Many individuals are hesitant, and even fearful to return to work or schools, given the dangers of COVID-19 and how easily the virus can be contracted. The UV-D Robot will allow for a certain amount of normalization in everyday life as it disinfects at a rapid pace, multiple times a day. We will see the use of it as an everyday instrument in preventing infections and improving the wellbeing and morale of individuals.
We know that other than effective disinfection, social distancing also plays a vital role in flattening the curve. For this reason, businesses have been encouraged to adopt a “work from home” strategy. We understand how difficult this is as many members of staff are required to be onsite in order to have an effective oversite of tasks or processes. We also understand that those at significant risk of exposure are healthcare providers but applying social distancing to patients in a hospital setting is near impossible.
For this reason, we have taken great joy in further expanding our product range by sourcing the world’s most advanced Telepresence Robot. We understand that virtual meetings and consultations will become a significant part of everyday life, and may become a primary means of conducting meetings, training, physician consultations, seminars, among others.
The Telepresence Robot will allow members of staff to have a very real human presence at their facilities without physically being there.
The Telepresence Robot will further allow healthcare providers to reduce their exposure to the virus by conducting virtual consultations with patients from a remote room in the facility or elsewhere. This has a further positive effect on the demand for PPE, as healthcare providers will use less PPE than before by doing virtual interactions.

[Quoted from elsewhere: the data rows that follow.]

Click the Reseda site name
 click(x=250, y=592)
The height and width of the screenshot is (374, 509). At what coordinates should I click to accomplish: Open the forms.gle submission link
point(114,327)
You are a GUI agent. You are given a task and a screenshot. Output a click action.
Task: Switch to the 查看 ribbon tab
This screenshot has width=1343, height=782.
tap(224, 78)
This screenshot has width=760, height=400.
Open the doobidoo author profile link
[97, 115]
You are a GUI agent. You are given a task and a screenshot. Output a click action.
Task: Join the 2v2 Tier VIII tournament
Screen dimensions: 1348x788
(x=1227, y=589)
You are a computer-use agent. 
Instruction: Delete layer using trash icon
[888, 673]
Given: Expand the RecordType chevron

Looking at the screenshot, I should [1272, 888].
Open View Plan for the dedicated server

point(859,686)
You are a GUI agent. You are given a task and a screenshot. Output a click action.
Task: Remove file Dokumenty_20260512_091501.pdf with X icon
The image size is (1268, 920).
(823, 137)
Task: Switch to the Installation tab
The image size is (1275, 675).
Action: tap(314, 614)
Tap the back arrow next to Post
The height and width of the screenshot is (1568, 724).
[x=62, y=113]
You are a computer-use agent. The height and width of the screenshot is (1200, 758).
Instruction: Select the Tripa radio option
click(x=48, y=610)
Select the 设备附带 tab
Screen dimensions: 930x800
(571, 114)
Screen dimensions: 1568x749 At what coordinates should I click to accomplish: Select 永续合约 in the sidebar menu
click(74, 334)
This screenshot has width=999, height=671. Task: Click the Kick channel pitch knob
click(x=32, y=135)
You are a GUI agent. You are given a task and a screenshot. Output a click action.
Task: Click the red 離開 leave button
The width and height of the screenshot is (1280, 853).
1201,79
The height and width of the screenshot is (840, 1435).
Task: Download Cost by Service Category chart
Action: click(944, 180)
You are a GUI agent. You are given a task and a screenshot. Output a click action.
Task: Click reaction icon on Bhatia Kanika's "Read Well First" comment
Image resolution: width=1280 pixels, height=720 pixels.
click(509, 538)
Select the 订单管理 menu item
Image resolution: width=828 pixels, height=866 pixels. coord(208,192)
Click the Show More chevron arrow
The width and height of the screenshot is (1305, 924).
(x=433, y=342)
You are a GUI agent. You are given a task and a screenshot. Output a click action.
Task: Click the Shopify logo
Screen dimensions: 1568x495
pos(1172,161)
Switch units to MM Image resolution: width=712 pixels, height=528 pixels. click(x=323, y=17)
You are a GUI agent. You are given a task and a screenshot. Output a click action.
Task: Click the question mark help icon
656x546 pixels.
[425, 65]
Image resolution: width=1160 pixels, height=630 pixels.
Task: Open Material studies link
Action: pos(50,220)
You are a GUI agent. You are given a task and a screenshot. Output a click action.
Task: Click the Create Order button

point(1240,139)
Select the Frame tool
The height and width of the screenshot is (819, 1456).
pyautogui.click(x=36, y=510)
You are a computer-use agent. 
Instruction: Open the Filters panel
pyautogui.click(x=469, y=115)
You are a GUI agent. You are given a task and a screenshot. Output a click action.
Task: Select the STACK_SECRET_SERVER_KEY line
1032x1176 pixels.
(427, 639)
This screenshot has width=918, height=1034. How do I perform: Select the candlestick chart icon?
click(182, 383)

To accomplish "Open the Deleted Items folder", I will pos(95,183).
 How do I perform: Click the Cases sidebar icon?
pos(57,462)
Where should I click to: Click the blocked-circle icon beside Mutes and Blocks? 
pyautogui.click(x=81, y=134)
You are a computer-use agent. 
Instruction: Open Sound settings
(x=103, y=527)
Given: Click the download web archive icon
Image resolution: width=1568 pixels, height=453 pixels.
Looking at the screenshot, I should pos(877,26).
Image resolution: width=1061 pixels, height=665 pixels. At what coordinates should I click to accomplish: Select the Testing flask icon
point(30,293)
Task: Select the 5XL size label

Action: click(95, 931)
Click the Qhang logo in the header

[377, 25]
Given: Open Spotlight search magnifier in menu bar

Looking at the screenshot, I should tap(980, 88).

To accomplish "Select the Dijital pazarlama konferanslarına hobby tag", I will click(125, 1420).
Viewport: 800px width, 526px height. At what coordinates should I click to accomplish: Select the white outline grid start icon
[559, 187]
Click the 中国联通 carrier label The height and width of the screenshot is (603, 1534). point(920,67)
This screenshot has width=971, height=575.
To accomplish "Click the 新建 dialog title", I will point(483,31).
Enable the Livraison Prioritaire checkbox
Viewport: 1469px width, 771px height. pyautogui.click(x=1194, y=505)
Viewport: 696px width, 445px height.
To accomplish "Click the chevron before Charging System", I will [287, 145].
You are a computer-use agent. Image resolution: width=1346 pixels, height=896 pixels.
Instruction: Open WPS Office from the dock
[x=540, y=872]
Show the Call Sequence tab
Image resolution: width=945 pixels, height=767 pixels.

The brand new, best-in-class Telepresence Robot is due to launch in Europe in coming days and we are excited to be part of quickening international technology to the African market. Like the UV-D Robot, this Telepresence Robot is the most advanced device of its kind on the market today, featuring never before seen technologies in a telepresence device. At present, we are unable to deliberate too much further on this device, but ask that you watch this space and follow our LinkedIn page closely for further developments: https://www.linkedin.com/company/nexmed
The combined use of these technologies offers significant mitigation against the risks of contracting the Coronavirus. In addition, they offer a very real help in a time of need. Lastly, they offer protection and peace of mind to the people we care for, which is everyone we come in contact with.